Daniel Barenboim on Concentration in Practice


In his autobiography A Life In Music, conductor and pianist Daniel Barenboim says this about practicing (p9 in my copy):

"All individuals have different spans of concentration. I have no strict rule mself, such as playing eight hours a day or no more than forty-five minutes. Both extremes are equally counter-productive. I never play a single note when my concentration is no longer at its height, for to do so would be to fall into the trap of playing mechanically."


This sounds great in theory but some caveats may be in order in the case of small children. After all, they may still be learning the rudiments of how to focus on anything. Follow this guideline too strictly and your 5-year-old might never practice. You have to gently toe the line and work to extend and optimize their periods of concentration.

But it is a very important warning. You can usually bribe, threaten, or otherwise cajole a child to eventually get through practicing the days lesson but it truly could be counterproductive. I'll bet most kids could learn as much in 10 minutes of practicing where they choose to concentrate then they could in a week of being forced to while they're trying to weasel out of it.

You need to gently redirect the wandering mind and try a few times to get back on track. But I agree with not pushing too hard. The trick to finding the period of concentration in the young child might have more to do with finding the right time of day in the right part of eating and sleeping cycles. And if focus is not there sometimes you have to just let it go.

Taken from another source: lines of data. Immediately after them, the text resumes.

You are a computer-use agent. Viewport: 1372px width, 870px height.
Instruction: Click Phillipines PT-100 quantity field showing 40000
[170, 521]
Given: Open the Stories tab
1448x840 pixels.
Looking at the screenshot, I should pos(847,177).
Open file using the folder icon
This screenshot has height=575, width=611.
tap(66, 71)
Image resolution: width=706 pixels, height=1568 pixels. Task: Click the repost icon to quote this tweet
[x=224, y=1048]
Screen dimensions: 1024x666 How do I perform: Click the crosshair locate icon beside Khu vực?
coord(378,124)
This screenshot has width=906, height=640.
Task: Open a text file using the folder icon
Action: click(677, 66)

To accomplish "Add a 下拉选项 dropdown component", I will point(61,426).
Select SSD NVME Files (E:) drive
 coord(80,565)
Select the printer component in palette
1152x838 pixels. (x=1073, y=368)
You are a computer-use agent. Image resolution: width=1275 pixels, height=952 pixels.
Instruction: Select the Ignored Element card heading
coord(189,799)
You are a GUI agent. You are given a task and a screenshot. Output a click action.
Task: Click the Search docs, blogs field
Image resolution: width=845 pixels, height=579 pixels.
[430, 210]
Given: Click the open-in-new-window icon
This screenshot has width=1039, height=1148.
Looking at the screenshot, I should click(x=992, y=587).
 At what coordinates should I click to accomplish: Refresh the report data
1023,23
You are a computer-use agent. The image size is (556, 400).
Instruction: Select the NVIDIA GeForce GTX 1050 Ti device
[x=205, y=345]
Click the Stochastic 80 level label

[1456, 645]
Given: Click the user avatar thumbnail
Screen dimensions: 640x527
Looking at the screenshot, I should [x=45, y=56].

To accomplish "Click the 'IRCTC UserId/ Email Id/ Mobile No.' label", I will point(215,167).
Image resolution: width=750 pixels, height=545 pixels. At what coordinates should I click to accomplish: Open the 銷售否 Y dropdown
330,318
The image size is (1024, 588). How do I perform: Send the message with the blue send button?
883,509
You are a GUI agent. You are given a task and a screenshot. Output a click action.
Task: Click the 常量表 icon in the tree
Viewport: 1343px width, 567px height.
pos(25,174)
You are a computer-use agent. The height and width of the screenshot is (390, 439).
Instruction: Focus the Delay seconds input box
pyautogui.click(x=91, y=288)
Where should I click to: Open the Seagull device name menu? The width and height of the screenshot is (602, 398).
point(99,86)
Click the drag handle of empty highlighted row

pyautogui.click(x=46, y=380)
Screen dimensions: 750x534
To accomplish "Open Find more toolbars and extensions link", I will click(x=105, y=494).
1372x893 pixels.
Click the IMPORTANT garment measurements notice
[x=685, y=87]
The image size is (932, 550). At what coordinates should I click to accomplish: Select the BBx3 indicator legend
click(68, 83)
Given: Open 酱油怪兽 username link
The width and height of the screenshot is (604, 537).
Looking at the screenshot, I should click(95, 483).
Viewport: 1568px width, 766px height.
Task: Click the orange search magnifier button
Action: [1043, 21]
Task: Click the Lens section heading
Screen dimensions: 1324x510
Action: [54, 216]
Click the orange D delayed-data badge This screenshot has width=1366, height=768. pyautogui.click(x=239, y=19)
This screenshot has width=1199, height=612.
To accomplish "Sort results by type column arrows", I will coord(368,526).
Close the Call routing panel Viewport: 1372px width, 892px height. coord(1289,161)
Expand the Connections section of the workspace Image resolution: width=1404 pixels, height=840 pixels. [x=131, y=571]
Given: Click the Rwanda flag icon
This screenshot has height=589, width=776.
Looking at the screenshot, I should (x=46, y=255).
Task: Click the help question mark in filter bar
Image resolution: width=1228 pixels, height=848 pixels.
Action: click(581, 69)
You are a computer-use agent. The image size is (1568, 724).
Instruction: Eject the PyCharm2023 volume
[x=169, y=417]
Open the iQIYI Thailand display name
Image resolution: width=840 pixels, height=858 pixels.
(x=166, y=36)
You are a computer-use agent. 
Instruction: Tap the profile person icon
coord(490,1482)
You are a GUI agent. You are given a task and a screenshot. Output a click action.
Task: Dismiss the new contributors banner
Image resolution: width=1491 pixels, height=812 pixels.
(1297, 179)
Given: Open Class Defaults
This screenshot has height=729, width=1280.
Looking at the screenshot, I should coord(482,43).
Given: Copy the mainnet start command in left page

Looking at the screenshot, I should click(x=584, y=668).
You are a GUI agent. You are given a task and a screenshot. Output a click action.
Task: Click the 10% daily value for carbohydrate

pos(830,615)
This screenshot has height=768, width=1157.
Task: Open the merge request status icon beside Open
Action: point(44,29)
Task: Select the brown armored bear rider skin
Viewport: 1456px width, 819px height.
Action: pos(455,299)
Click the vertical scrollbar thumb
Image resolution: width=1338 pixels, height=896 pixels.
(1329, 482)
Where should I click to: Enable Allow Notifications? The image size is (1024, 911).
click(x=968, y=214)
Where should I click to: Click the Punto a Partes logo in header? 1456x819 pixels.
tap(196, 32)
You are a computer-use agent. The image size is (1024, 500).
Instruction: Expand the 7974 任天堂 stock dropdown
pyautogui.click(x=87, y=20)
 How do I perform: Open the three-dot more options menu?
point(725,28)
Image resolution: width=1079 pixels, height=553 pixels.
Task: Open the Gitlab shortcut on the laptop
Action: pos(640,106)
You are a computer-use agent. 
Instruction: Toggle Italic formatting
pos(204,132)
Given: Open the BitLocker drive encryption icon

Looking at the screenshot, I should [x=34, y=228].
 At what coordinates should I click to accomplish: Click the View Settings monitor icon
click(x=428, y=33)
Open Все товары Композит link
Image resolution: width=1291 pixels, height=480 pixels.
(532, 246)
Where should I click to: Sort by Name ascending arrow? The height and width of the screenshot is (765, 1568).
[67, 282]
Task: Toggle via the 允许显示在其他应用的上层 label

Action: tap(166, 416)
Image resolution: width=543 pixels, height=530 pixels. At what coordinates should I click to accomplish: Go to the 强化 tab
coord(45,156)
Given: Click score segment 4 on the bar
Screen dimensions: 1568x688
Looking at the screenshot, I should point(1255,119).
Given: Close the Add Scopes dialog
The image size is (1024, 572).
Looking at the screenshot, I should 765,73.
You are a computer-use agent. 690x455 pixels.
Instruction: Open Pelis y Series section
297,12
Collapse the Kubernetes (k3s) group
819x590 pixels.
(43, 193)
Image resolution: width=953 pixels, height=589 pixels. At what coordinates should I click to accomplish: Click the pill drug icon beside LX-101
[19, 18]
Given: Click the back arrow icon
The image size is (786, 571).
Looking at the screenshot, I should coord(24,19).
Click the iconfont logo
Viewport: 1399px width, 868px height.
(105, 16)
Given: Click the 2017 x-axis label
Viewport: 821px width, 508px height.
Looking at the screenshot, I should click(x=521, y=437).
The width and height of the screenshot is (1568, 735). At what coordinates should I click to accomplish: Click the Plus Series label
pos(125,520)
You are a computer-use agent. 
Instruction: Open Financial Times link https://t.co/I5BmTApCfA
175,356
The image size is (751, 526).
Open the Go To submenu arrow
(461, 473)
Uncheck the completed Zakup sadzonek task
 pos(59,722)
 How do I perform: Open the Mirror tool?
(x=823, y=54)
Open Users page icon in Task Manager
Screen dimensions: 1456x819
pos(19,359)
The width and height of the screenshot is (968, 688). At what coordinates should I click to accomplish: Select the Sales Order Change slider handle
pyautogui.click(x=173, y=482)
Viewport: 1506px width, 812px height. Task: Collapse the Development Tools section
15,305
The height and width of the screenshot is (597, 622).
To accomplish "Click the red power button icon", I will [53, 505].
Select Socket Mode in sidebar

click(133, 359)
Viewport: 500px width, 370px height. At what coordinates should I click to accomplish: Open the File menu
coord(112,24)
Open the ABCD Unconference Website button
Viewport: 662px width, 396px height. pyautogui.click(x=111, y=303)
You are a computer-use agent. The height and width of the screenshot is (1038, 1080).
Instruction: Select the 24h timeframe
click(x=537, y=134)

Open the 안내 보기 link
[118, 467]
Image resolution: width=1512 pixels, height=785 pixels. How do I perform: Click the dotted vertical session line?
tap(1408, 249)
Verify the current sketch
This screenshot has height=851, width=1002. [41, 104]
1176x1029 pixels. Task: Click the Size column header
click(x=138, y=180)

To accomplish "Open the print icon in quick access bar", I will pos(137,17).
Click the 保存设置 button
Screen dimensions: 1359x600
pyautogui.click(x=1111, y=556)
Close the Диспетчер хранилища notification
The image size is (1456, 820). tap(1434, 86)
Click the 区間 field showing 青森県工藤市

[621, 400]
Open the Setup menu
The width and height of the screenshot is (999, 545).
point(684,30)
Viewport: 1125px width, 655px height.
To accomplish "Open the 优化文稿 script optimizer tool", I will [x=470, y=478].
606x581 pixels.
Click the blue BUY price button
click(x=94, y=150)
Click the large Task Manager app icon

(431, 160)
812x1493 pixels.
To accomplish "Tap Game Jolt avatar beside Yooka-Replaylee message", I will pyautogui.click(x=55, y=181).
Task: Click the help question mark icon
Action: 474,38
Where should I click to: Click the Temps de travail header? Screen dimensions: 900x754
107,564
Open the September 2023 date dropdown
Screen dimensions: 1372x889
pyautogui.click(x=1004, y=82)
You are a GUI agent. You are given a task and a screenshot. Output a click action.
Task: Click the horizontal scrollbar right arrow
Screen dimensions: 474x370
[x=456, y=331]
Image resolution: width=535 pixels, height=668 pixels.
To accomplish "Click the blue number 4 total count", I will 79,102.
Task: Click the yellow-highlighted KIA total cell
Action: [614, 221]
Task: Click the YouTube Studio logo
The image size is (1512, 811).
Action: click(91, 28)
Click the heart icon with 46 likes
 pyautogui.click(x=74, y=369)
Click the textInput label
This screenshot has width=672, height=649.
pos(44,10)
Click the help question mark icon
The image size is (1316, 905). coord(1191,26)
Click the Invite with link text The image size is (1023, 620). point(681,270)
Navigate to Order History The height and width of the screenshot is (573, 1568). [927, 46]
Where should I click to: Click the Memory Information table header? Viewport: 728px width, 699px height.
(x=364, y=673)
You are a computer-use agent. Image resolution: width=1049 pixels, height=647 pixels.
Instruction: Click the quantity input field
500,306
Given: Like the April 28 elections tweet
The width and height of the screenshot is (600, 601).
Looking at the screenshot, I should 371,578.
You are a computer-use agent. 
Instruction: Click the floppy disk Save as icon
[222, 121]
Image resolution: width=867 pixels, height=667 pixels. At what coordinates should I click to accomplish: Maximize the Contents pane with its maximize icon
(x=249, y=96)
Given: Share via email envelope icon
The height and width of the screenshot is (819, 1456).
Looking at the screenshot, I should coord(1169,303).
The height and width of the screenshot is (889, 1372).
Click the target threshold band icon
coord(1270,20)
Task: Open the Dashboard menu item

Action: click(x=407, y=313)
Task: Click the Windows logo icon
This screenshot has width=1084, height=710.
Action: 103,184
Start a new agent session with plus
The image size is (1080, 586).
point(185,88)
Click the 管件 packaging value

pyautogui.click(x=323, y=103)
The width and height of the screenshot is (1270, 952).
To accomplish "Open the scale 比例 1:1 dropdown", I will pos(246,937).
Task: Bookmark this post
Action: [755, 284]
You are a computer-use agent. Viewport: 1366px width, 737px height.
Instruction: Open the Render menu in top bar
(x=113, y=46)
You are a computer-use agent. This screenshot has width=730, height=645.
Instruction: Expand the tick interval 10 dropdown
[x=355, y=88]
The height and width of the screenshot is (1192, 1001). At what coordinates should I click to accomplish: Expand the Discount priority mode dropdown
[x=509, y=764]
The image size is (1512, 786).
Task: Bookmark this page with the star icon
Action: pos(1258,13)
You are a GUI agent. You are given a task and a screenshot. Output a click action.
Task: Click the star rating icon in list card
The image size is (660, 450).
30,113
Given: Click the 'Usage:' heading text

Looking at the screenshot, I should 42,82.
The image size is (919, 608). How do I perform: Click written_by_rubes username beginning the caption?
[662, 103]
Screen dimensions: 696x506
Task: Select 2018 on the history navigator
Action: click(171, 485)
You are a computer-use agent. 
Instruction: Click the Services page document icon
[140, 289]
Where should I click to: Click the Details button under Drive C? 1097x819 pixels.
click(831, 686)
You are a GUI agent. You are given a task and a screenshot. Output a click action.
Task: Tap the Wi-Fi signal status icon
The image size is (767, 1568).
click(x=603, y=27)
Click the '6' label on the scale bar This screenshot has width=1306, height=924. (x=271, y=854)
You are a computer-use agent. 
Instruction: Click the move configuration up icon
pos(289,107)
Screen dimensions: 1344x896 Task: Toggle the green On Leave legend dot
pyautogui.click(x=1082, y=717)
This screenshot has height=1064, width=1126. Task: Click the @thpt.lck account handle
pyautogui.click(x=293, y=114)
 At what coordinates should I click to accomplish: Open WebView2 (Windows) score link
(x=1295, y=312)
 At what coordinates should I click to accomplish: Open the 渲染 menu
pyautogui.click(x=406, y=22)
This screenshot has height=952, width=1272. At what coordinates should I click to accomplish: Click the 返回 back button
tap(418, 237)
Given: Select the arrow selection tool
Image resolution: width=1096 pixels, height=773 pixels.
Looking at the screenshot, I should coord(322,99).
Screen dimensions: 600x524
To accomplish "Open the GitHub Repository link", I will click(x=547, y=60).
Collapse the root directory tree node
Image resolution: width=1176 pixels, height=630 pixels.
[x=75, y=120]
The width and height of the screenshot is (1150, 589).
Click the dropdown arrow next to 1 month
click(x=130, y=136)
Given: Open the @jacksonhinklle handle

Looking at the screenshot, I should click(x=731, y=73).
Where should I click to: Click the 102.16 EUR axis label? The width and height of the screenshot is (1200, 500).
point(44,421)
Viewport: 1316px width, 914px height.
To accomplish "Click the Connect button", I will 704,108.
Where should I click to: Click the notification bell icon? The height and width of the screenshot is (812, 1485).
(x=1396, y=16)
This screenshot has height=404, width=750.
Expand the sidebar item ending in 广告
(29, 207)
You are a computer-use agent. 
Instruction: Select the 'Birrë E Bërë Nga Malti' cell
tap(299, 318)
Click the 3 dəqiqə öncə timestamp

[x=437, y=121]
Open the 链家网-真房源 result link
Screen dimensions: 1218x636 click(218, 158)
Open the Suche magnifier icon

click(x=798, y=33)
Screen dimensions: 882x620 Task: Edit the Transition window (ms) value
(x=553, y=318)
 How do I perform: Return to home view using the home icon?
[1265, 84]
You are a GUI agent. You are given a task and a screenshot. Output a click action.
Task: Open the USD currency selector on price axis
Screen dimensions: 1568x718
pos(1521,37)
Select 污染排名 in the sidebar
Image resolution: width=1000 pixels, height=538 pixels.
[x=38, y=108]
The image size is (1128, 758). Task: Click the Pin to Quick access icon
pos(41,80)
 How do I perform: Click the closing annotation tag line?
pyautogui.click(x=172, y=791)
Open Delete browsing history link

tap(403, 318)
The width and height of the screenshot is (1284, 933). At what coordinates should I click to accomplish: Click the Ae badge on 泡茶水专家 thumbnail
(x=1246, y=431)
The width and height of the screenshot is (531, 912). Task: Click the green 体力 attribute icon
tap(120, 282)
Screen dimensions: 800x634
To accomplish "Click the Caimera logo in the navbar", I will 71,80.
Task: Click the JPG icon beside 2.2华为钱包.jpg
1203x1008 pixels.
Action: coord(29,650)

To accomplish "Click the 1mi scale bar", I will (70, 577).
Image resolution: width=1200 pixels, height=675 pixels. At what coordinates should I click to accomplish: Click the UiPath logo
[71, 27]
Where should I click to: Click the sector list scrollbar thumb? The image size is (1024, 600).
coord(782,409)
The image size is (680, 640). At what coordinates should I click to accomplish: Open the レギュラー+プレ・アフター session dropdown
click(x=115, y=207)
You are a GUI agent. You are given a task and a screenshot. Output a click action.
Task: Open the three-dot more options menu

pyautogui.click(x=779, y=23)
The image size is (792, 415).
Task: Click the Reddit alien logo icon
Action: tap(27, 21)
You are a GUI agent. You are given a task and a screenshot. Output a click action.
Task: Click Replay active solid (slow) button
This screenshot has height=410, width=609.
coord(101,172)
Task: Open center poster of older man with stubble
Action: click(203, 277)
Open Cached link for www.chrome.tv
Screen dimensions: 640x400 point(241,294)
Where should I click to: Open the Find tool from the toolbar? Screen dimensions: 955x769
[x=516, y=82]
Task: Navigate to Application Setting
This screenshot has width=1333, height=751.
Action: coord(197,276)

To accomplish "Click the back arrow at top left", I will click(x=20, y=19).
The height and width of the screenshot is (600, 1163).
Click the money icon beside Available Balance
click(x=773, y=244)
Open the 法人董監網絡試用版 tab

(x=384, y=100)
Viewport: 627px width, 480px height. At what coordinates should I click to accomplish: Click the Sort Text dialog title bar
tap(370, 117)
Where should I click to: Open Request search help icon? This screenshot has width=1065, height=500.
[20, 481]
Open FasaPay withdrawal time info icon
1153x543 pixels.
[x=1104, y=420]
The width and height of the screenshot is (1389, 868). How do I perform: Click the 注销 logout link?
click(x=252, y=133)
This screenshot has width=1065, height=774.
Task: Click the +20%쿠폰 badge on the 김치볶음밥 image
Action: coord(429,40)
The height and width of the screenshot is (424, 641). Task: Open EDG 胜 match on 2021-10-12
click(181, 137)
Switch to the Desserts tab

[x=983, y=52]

I've often struggled with the case where my child brings plenty of concentration to the table in a practice session, except it's all directed at music outside of our assigned lesson plan. I'm loathe to suppress his creative expression though I'm sympathetic to the view that he needs to keep building his technical proficiency to ultimately increase the range of what he is capable of expressing on the instrument. Our violin teacher introduced the idea of 2 different practices, so you keep a very structured frame of mind for the "official" practice and are more laissez-fair on the other one. That view has sometimes been useful but proven a little too structured for us. When an idea arises, you need to pursue it. But if you do nothing but chase ideas you might miss important elements of your training. Emphasis on 'might'. Improvisation fits more naturally into our piano practice; no surprise there since our teacher is a jazz man.